/---
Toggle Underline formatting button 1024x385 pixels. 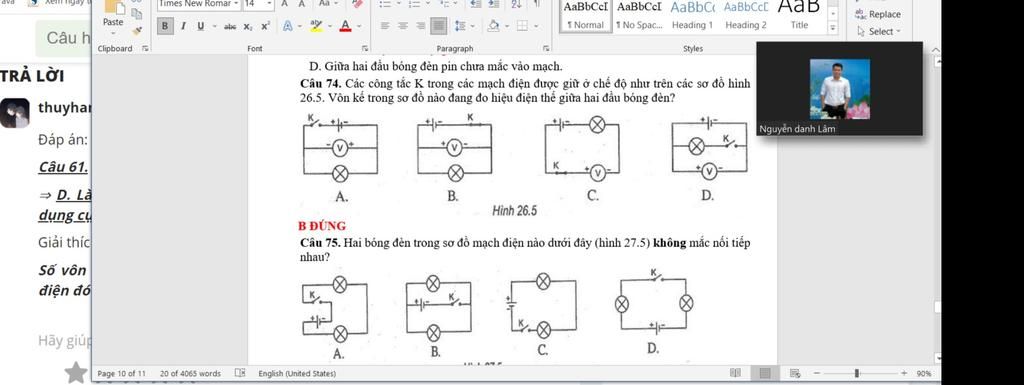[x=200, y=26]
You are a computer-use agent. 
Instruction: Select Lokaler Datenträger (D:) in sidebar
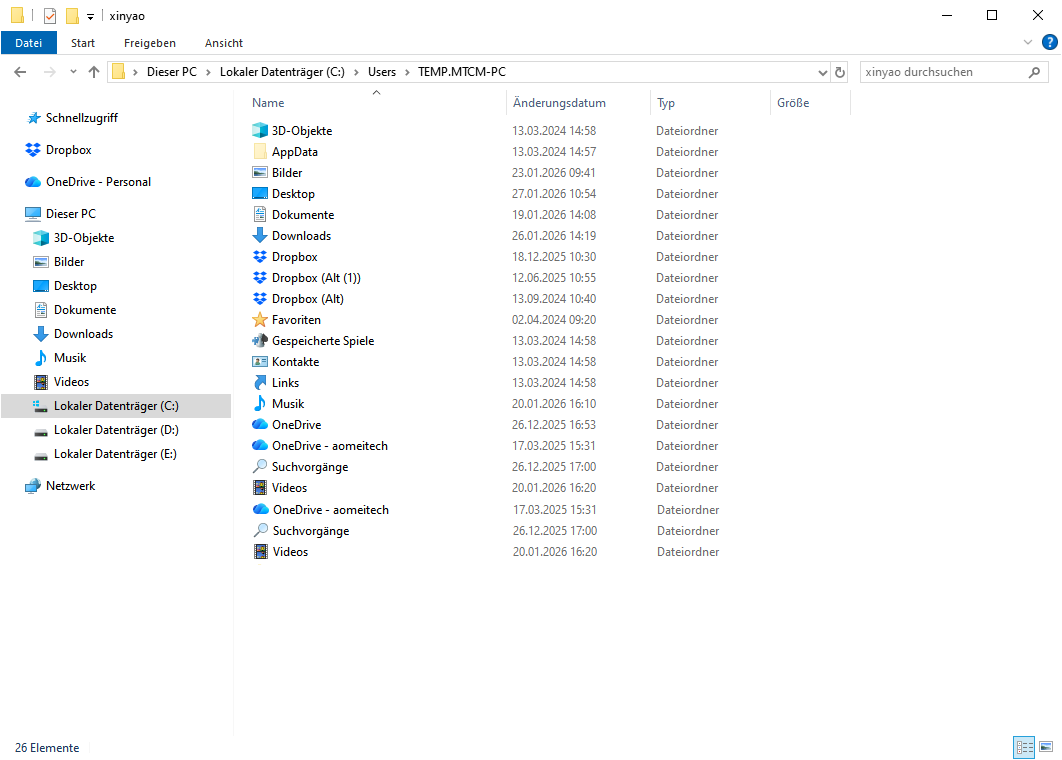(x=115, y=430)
\---
/---
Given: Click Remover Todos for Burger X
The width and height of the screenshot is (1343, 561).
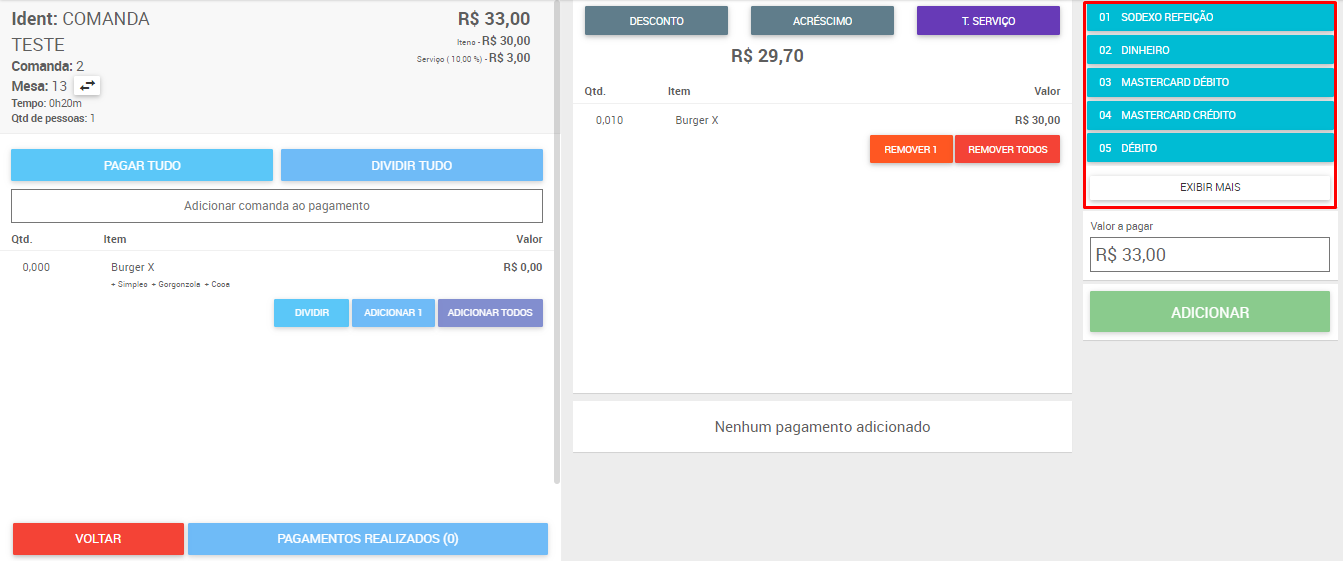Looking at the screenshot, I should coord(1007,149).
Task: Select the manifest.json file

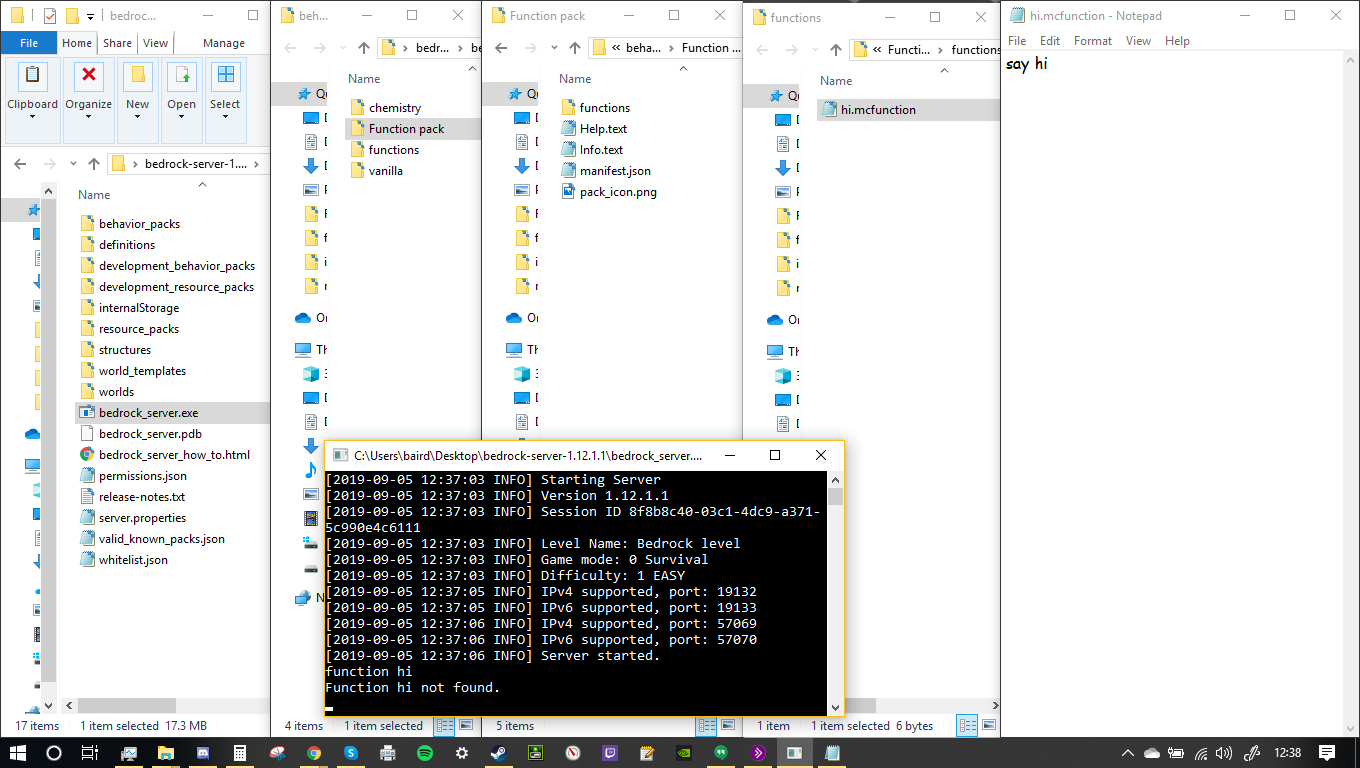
\---
/---
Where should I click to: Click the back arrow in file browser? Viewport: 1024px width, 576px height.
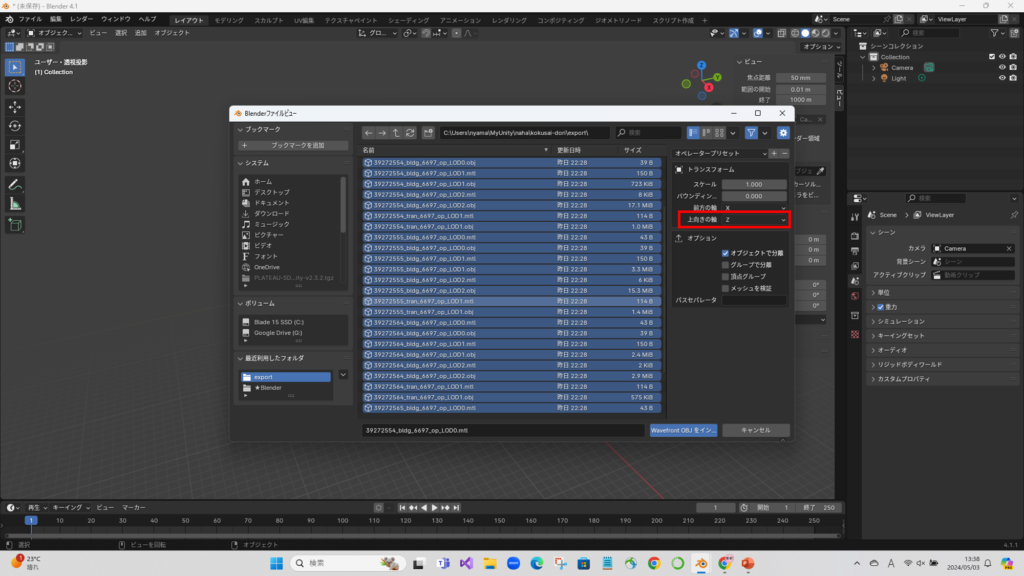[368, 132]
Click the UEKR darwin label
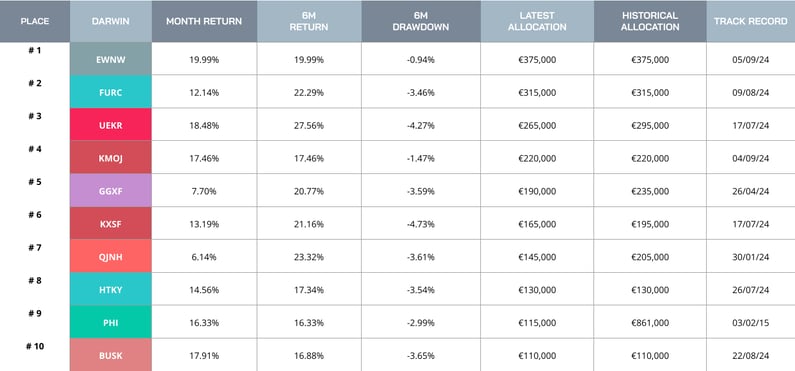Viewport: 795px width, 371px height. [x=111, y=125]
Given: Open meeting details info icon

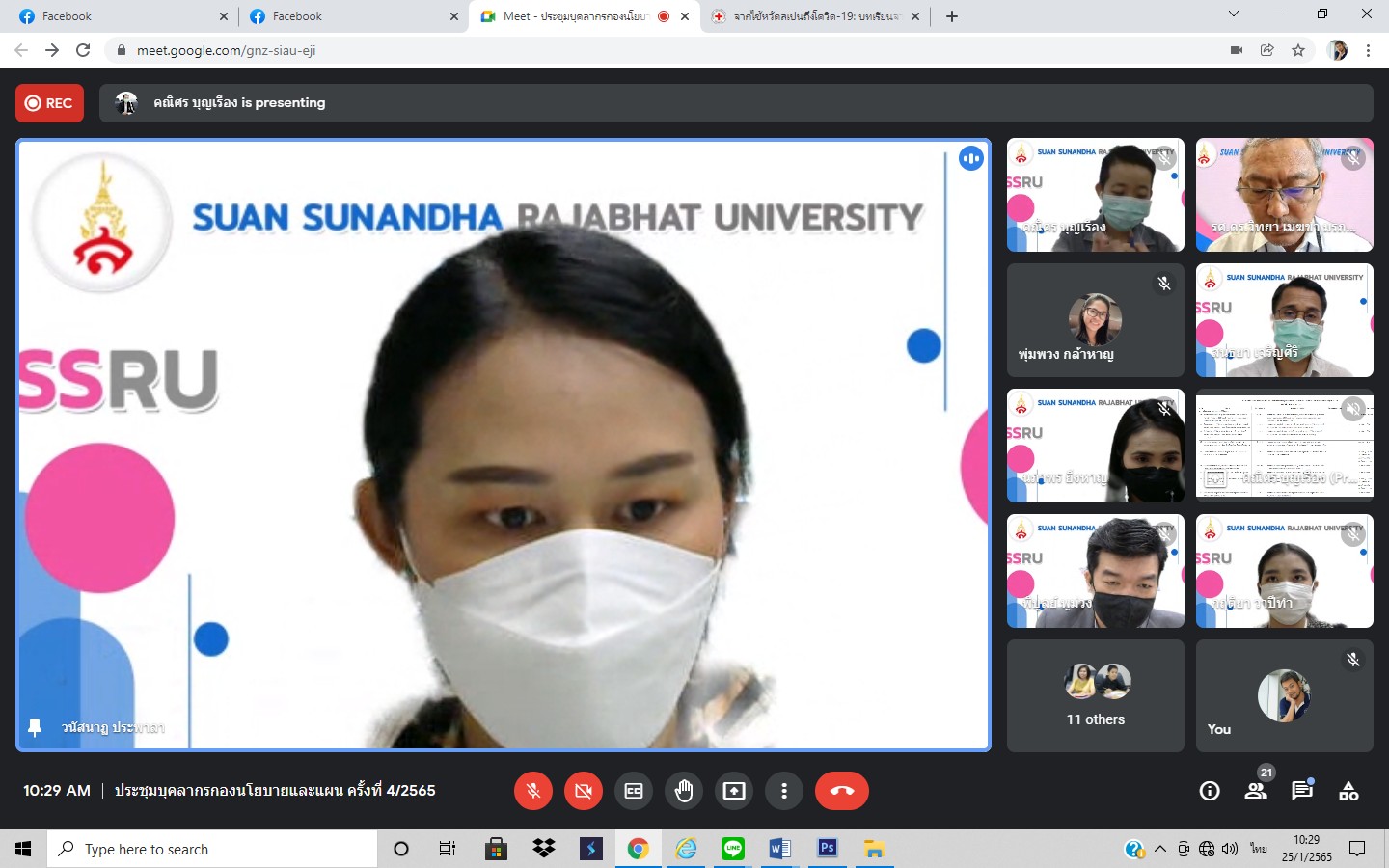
\---
**ASSIGNMENT:** Every line of the listing that includes the word "Given" forms the answer.

**RESPONSE BOX:**
Given: Click Remover Todos for Burger X
Given: Open meeting details info icon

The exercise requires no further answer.